İçindekiler:
Geçen gün oldukça az büyüklükte bir devlet okulu sisteminin teknoloji direktörü ile Microsoft Azure Active Directory'deki hayal kırıklığını dile getiren biriyle konuşuyordum. Kısa bir süre önce bu kişilere bir Azure AD uygulaması boyunca rehberlik etmesi için konuyla ilgili bir KOBİ ekibi atanmıştı. Birkaç konferans görüşmesinden sonra, yönetmen “uzmanlar” ile ortaklığı terk etti, çünkü şimdiye kadar olduğundan daha fazlasını bilmediklerini anladı. “TechNet makalelerini olabildiğince kolay okuyabiliyorum” dedi.

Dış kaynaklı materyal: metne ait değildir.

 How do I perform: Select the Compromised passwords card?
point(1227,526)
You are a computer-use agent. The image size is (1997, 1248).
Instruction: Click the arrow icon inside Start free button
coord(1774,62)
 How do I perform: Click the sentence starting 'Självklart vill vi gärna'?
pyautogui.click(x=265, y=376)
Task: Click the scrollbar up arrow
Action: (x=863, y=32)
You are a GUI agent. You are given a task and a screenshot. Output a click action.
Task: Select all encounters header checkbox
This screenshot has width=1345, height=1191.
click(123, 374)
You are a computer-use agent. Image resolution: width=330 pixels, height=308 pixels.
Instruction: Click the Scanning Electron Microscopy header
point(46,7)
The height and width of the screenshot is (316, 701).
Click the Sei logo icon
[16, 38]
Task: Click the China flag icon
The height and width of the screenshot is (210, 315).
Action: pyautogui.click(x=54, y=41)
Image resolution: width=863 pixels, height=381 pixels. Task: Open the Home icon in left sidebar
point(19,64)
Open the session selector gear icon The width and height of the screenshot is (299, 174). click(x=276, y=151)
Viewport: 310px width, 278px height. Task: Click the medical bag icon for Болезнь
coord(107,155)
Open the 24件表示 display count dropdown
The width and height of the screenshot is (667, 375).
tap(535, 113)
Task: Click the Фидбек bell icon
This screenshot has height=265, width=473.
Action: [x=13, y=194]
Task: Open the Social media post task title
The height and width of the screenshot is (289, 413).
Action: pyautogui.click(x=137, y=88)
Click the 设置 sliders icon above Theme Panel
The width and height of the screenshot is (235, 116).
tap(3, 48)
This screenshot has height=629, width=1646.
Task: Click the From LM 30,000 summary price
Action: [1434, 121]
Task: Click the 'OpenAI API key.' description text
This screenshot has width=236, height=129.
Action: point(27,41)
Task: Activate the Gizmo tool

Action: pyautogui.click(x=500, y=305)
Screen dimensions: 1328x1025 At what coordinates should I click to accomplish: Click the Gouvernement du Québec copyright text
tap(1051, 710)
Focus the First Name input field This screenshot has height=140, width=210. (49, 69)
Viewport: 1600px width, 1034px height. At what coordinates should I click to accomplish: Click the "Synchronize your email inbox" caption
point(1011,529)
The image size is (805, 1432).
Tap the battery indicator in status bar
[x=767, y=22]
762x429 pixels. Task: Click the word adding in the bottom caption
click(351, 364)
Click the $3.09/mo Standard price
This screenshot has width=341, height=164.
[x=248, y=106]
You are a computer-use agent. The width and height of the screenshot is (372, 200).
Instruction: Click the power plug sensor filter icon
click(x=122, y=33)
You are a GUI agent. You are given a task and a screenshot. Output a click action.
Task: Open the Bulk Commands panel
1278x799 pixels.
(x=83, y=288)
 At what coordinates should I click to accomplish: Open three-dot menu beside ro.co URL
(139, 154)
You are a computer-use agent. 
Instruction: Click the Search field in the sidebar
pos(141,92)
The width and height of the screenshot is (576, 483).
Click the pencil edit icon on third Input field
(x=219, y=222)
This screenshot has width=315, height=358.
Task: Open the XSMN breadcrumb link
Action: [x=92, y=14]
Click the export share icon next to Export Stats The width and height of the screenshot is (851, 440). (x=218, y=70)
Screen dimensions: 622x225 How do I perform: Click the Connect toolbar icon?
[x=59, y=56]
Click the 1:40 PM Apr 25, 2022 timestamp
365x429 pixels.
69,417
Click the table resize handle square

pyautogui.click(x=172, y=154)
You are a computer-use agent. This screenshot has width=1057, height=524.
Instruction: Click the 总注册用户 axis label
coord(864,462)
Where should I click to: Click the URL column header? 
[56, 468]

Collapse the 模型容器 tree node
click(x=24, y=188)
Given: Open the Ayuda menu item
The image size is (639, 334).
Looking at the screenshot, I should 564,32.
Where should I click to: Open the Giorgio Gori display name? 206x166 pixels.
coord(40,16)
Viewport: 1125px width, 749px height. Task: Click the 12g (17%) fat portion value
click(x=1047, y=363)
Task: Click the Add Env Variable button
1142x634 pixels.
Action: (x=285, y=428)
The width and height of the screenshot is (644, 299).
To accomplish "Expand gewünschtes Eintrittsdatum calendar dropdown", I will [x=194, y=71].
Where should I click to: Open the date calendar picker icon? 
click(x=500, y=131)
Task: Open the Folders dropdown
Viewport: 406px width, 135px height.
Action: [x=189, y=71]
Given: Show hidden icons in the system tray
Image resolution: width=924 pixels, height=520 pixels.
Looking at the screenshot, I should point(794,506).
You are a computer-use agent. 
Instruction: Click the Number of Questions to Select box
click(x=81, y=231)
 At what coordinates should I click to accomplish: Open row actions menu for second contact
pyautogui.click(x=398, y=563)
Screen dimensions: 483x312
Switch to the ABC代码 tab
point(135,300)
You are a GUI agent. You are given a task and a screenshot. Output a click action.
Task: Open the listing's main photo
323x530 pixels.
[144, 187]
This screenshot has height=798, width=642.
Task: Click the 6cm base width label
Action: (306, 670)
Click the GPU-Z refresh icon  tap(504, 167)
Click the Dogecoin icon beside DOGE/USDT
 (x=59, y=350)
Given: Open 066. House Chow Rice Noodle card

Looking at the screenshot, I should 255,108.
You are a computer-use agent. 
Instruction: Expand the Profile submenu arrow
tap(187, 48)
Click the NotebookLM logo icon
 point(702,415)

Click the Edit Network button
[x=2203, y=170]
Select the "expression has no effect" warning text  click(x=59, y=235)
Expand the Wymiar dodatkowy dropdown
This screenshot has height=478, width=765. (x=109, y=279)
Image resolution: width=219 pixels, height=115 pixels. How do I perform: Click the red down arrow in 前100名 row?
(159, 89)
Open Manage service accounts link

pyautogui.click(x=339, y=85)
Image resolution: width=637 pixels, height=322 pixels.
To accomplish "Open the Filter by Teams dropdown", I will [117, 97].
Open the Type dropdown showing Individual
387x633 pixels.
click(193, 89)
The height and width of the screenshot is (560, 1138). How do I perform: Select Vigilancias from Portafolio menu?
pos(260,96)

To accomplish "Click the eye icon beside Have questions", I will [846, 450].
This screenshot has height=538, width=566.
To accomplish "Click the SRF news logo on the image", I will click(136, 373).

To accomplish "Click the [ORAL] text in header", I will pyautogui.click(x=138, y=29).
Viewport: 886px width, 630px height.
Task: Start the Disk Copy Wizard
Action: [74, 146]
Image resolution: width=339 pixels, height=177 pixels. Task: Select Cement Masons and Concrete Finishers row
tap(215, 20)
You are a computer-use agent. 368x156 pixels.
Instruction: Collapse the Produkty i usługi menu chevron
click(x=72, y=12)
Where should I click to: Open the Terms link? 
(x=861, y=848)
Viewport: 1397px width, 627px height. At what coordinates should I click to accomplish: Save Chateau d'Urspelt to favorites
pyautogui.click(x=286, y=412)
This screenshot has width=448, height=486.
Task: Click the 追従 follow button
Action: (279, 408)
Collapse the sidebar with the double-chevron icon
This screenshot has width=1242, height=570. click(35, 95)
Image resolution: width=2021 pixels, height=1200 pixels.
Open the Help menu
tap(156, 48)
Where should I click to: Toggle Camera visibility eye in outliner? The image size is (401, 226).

Azure AD ve şirket içi AD'nin hibrit bir bulut ortamında entegrasyonu konusunda çok fazla karışıklık olduğu için bu şaşırtıcı değil. Genellikle ilk varsayım, Azure AD'nin basitçe bulutta bulunan geleneksel Sunucu AD'sinin kopya kopyası olduğu yönündedir. Bu yüzden bir şeyleri varsaymada çok fazla klişe var. (Bulut hizmetlerinin karşılaştırması için bkz. Dört Ana Bulut Oyuncusu: Artıları ve Eksileri.)
Azure AD ve Server AD'nin Farklı Ortamları
Gerçek şu ki, AD'nin bu iki versiyonu benzerliklerde olduğu kadar çok farklılığa sahiptir. Çünkü her biri farklı bir ortam etrafında inşa edilmiş.